* **THE PROBLEM**:
An exact copy is needed of each line from the one including "Image resolution: width=1456 pixels, height=820" through the last line of the entries, both ends counted, with nothing added.

* **Data extracted from a collection**:

++++++++++

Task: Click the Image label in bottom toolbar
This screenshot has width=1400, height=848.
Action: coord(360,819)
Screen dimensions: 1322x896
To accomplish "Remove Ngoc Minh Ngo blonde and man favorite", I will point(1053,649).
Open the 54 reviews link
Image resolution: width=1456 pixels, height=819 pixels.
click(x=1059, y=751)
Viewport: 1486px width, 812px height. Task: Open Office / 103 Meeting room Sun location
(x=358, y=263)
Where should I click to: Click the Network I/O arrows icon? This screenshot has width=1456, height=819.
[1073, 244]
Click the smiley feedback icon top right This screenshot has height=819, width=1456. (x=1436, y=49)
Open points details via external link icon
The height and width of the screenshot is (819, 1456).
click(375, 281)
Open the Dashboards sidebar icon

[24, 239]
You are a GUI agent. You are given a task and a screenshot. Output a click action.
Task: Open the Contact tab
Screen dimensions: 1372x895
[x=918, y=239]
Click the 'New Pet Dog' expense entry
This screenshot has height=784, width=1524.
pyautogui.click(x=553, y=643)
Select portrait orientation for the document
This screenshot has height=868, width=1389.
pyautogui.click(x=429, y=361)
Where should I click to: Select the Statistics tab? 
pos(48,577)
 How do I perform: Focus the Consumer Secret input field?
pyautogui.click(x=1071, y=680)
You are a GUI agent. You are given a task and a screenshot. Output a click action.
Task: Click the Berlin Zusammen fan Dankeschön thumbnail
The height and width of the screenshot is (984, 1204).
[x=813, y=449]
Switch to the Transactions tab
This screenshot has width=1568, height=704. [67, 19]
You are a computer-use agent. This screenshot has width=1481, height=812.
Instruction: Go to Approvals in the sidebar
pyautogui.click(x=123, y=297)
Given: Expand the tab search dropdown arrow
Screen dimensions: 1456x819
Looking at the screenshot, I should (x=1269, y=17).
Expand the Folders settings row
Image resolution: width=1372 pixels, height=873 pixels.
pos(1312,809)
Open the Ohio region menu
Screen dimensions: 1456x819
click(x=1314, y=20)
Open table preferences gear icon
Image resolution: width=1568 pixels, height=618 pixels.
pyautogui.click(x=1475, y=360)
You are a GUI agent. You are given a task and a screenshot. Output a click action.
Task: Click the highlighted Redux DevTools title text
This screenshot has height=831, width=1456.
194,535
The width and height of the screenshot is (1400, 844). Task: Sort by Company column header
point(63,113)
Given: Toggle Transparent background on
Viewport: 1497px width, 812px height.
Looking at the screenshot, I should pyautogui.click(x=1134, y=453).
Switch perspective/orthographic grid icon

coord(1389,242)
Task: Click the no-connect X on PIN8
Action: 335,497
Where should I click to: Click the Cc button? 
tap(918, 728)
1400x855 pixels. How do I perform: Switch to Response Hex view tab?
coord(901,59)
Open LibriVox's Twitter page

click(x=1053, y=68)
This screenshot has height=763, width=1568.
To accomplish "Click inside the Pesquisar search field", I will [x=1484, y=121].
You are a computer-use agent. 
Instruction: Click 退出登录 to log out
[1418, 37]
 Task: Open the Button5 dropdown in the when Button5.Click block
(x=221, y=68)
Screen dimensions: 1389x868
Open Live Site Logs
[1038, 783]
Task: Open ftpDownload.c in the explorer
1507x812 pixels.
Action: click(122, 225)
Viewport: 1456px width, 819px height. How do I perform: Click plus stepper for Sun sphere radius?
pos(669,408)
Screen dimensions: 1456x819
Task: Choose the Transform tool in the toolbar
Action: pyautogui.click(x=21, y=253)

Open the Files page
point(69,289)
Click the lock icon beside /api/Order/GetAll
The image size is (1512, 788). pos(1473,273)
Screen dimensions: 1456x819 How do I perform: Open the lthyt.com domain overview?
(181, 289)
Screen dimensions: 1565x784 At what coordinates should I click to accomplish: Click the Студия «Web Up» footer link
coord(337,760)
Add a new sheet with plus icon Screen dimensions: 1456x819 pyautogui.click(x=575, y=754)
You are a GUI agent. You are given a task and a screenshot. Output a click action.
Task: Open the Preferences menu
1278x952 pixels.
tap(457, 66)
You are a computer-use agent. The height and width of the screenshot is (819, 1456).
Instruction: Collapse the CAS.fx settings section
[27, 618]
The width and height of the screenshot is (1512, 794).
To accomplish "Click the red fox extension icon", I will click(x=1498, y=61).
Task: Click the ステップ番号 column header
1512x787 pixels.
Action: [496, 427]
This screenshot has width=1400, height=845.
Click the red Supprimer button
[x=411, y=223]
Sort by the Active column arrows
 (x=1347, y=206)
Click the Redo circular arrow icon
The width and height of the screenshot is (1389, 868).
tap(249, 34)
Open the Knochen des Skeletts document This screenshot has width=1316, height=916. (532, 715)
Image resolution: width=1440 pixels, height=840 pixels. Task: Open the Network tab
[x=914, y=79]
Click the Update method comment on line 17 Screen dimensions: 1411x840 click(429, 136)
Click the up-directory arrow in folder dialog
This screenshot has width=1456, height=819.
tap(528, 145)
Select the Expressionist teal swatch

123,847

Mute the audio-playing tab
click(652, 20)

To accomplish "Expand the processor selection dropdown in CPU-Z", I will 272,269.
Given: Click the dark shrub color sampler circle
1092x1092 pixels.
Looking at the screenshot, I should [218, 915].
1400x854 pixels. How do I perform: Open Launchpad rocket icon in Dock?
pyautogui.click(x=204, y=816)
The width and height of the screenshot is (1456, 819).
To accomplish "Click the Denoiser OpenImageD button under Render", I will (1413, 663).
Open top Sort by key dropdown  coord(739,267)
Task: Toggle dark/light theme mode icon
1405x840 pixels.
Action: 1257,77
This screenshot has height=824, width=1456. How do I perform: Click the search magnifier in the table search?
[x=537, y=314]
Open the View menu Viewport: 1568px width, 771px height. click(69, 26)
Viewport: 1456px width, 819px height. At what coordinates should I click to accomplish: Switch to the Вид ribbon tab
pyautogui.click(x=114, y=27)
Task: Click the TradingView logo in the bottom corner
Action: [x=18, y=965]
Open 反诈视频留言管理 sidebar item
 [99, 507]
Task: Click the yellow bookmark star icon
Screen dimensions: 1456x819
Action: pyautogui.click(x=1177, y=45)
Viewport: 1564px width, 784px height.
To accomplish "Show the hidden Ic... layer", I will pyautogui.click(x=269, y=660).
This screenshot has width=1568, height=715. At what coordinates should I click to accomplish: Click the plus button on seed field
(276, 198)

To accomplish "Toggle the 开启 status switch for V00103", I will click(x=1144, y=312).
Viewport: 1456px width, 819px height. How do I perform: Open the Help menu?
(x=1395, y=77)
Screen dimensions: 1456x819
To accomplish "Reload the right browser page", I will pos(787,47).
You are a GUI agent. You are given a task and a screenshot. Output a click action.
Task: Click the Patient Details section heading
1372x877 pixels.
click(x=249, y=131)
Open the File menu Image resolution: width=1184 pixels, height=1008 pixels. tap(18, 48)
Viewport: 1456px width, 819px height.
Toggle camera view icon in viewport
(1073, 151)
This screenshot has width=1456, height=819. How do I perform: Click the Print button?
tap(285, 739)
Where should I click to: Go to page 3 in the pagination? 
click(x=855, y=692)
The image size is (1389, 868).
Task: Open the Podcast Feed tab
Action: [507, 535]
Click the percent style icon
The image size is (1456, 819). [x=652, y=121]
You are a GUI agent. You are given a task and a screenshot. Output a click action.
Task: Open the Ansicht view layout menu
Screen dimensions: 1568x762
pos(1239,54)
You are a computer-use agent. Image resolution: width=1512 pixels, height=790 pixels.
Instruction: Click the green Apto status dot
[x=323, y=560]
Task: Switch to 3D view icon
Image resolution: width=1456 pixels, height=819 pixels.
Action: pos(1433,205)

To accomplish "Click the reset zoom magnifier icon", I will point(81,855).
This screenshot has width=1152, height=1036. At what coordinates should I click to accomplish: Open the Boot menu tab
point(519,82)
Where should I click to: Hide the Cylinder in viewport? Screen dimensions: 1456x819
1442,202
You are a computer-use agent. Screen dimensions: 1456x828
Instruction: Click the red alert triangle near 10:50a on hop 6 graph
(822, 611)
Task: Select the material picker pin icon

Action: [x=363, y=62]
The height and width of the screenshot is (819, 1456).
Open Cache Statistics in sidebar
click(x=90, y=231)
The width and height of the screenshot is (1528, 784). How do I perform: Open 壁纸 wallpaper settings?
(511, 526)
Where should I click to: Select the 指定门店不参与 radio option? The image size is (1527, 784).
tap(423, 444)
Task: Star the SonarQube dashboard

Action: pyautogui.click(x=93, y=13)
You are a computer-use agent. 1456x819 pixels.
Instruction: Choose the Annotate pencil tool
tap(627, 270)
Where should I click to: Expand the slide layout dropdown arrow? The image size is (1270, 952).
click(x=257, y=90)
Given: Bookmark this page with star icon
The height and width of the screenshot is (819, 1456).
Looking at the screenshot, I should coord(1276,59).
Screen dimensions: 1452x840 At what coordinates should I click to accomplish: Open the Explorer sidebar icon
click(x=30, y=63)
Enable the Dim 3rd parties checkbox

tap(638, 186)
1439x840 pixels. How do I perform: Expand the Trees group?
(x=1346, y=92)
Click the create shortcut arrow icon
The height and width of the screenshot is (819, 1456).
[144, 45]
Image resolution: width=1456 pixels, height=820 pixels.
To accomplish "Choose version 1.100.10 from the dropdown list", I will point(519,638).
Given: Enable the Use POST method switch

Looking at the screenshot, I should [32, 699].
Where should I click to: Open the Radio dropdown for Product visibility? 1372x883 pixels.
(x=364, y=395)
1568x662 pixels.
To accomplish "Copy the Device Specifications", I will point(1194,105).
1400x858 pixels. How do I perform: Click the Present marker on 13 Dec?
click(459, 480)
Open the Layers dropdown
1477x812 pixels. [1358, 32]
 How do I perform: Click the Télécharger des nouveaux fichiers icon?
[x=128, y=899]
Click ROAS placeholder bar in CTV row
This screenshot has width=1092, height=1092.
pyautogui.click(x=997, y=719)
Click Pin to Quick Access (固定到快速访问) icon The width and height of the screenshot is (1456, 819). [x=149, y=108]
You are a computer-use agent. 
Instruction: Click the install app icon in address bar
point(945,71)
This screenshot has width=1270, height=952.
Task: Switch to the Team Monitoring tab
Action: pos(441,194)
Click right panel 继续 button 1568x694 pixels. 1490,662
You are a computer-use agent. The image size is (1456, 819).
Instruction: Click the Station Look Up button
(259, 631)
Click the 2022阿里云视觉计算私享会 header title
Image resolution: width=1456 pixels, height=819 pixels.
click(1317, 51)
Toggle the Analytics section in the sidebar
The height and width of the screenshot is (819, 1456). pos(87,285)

++++++++++

* **ANSWER TO THE EXERCISE**:
Image resolution: width=1456 pixels, height=820 pixels.
To accomplish "Choose version 1.100.10 from the dropdown list", I will point(519,638).
Given: Enable the Use POST method switch

Looking at the screenshot, I should [32, 699].
Where should I click to: Open the Radio dropdown for Product visibility? 1372x883 pixels.
(x=364, y=395)
1568x662 pixels.
To accomplish "Copy the Device Specifications", I will point(1194,105).
1400x858 pixels. How do I perform: Click the Present marker on 13 Dec?
click(459, 480)
Open the Layers dropdown
1477x812 pixels. [1358, 32]
 How do I perform: Click the Télécharger des nouveaux fichiers icon?
[x=128, y=899]
Click ROAS placeholder bar in CTV row
This screenshot has width=1092, height=1092.
pyautogui.click(x=997, y=719)
Click Pin to Quick Access (固定到快速访问) icon The width and height of the screenshot is (1456, 819). [x=149, y=108]
You are a computer-use agent. 
Instruction: Click the install app icon in address bar
point(945,71)
This screenshot has width=1270, height=952.
Task: Switch to the Team Monitoring tab
Action: pos(441,194)
Click right panel 继续 button 1568x694 pixels. 1490,662
You are a computer-use agent. The image size is (1456, 819).
Instruction: Click the Station Look Up button
(259, 631)
Click the 2022阿里云视觉计算私享会 header title
Image resolution: width=1456 pixels, height=819 pixels.
click(1317, 51)
Toggle the Analytics section in the sidebar
The height and width of the screenshot is (819, 1456). pos(87,285)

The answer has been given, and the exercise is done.